Warning
Use this information at your own risk.

Introduction

As mentioned previously, I work as a developer at a corporate. The development experience on a no-admin-rights Windows machine is horrendous. The following quote from this SO reply sums it up:

“We value your work so little that we are prepared to significantly compromise your ability to do your job for no good reason. In fact, we are quite happy to do this to cover our own arse, pander to the whims of petty bureaucracy or because we simply can’t be bothered. That’s just the best case. The worst case is that we’re really the type of control freaks that view it as our perogative to tell you how to do your job and what you do or don’t need to do it. Make do with what you’re given and be grateful that you’ve got a job at all.”

This article is about some more tips and tricks to make a no-admin-rights Windows machine more bearable for developers.

My Situation

  1. Github is half-broken: Assets under Github release page won’t load, so I can’t download anything

  2. I can run portable software. I can run .exe outside of the Download folder, but .msi installers require admin rights so they won’t work

  3. I CAN’T visit websites like https://gist.github.com/ (Access To This Site Is Restricted) but they’d allow visiting and downloading software from sourceforge

Success

1. AutoHotkey

Use AutoHotkey to remap CapsLock for Ctrl

The Download button on Autohotkey’s official page doesn’t work because File download is blocked by policy.

I. Download the Setup version of v1.1.36.02 from your personal machine. git push to your work config and sideload them to your work machine. You can also try to download AutoHotkey_1.1.36.02_setup.exe from sourceforge.

II. Unzip AutoHotkey_1.1.36.02_setup.exe and you’d get the following:

AutoHotkey_1.1.36.02_setup
|   AutoHotkey.chm
|   AutoHotkeyA32.exe
|   AutoHotkeyU32.exe
|   AutoHotkeyU64.exe
|   Installer.ahk
|   license.txt
|   setup.exe
|   Template.ahk
|   WindowSpy.ahk
|
\---Compiler
        Ahk2Exe.exe
        ANSI 32-bit.bin
        Unicode 32-bit.bin
        Unicode 64-bit.bin

We only need AutoHotkeyU64.exe. WindowSpy.ahk is also helpful to detect window’s properties.

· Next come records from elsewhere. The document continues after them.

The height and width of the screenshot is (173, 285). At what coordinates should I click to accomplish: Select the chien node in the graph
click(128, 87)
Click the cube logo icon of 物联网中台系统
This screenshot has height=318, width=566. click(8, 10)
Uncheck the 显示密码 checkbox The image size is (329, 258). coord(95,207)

III. Create the following AHK script swapcapslock.ahk:

#SingleInstance
; #NoTrayIcon ; remove initial ; to hide the ahk tray icon
Capslock::Ctrl

IV. Drag swapcapslock.ahk to AutoHotkeyU64.exe. You should see the ahk icon at the Windows’s tray.

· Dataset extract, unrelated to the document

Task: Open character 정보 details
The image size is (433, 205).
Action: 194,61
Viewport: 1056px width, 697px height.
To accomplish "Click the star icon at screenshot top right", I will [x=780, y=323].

Try it out! Now CapsLock should be swapped for Ctrl. The annoyance is that you need to do this every time when you start up the machine.

2. cmder

cmder is the best portable console emulator for Windows. It just works out of the box.

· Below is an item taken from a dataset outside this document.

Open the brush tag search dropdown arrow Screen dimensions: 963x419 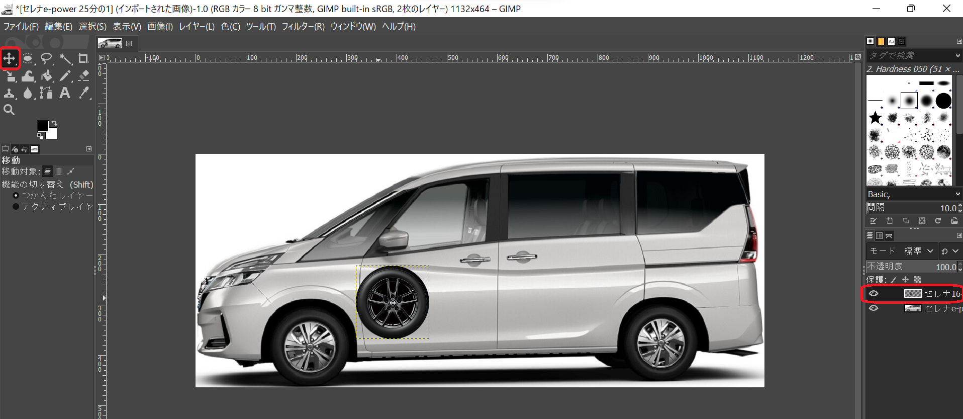957,55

3. Selenium for a browser history free experience

Use Selenium to spawn a “testing browser”. When you close the browser, it won’t leave any browser history. The Getting Started guide should be enough. Note that your network traffic can still be sniffed.

Failure

1. Windows Subsystem for Linux (WSL2)

WSL2 is not possible. I couldn’t connect to any related URL.

2. cygwin

I found CygwinPortable and cygwin-portable-installer. They both require pulling packages from the internet, which I couldn’t connect to. I guess I could zip all the packages from my personal machine, then sideload them to the work machine, but I haven’t bothered to try it. I guess I could also use Docker to package everything to make Cygwin work, but I have no idea how.

3. msys2

msys2 is not possible for same reason above.

4. PowerToys

I tried finding a portable PowerToys. Probably not happening: Portable Version of PowerToys #20569.

Conclusion

As you can see, there’s not much I can do with such a restricted environment. I was satisfied to just remap CapsLock for Ctrl.